In non-jury trials the same rules apply, maybe even more so.

Three Rules of Opening Statement

1. Construct the opening statement around the lawyer’s theory of the case

2. Base the opening statement on chapters of witness examinations

3. Present fact-intensive descriptions of the events that create pictures, not generalizations.

It is important that fact finders understand the theory of the case before witness examination begins because it is the theory of the case that gives directions to the cross and the direct examinations.

The proffering of multiple pertinent facts followed by the repetition of theme and lines is an effective way of persuasively presenting a jury with the theory of the case and familiarizing them with the facts that support the theory.

In preparing to examine witnesses by chapters, the lawyer has automatically outlined the opening statement.

A trilogy technique can be utilized in opening statement and closing arguments as well as in cross-examination. It is important to remember that trilogies seldom occur naturally and should often be scripted before trial.

In order to effectively use loops in an opening statement, the lawyer must have decided that certain words and phrases are helpful to her theory of the case and has planned to emphasize them through the looping in cross-examination.

A preemptive strike at opening statement is important when revealing opponent’s inconsistencies.  Telling the fact finder about the important inconsistencies will serve to weaken the credibility of the witness before the witness even takes the stand.

The cross-examination techniques of voice, movement, and emotion have equal application to opening statements. The advocate must guard against expressing so much emotion in the opening statement that the opponent makes the objection “argumentative”. Low emotion, a quiet voice, and subtle and confined gestures are generally most effective.

The most common objection in opening statements is that the advocate is “arguing” the case.  By giving fact-intensive, well-organized (by chapters), theory-driven opening statements based on the chapter method, there is no need to resort to generalities, conclusions, legalisms, or opinions.

Never waive your opportunity to give an opening statement. Some lawyers argue it is an effective way to hide the strengths of your case from the opponent.  However, by allowing the opponent unchallenged access to the jurors’ minds in opening statement, the lawyer has unnecessarily promoted the opponent’s credibility.

Trials do take unexpected turns.  When there are new developments in the case, a new closing must be prepared.

The closing argument will look very much like the opening statement, but will be given even more persuasively, by supplying conclusions, advancing counsel’s interpretation and inferences (no opinion), and giving the jury the benefit of memorable phrases and words drawn from the testimony.
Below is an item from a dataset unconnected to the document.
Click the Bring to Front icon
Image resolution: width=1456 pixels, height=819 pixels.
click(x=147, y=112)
If the cross-examiner intends to use demonstrative exhibits within the cross-examinations, strong consideration should be given to the use of those exhibits within the opening statement.
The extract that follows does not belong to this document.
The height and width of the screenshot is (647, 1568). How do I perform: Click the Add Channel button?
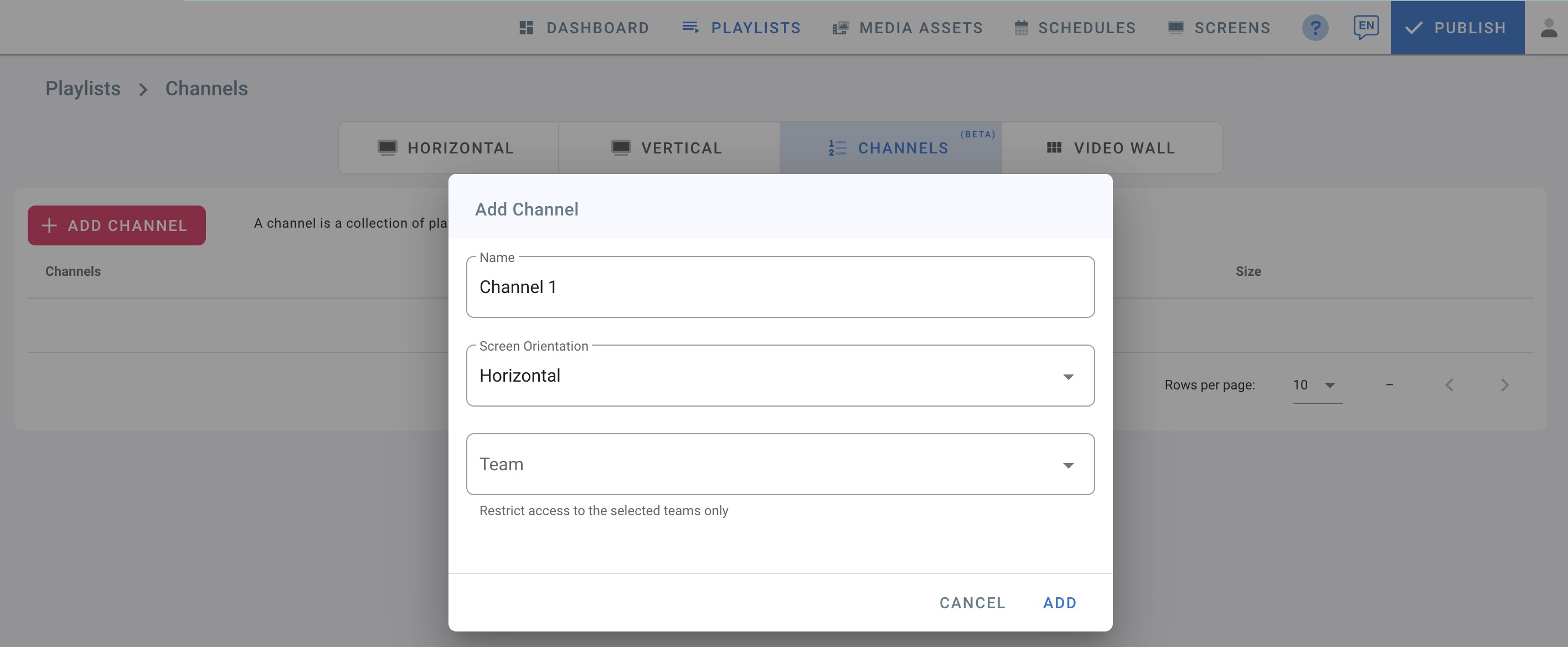coord(116,225)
If there is a doubt the judge will permit it, ask in advance.

Strong demonstrative exhibits do what the name implies:  They demonstrate an important concept by pulling together facts that may come from many witnesses or documents.  There are other occasions in which the demonstrative aid will not be used in cross-examination, but can be effectively and ethically used in the opening statement.

Timelines are one of the best and most frequently employed examples of a demonstrative exhibit.

A timeline is often used to orient the witness and fact finder to where the fact fits into the sequence of important facts.  It is not in and of itself an admissible document.

The opponent can be expected to try to block the use of the time-line as an inaccurate statement of the facts or based on speculation of what the testimony will show.  To ensure the ability to use the timeline, show the evidentiary source of the timeline for each of the items displayed.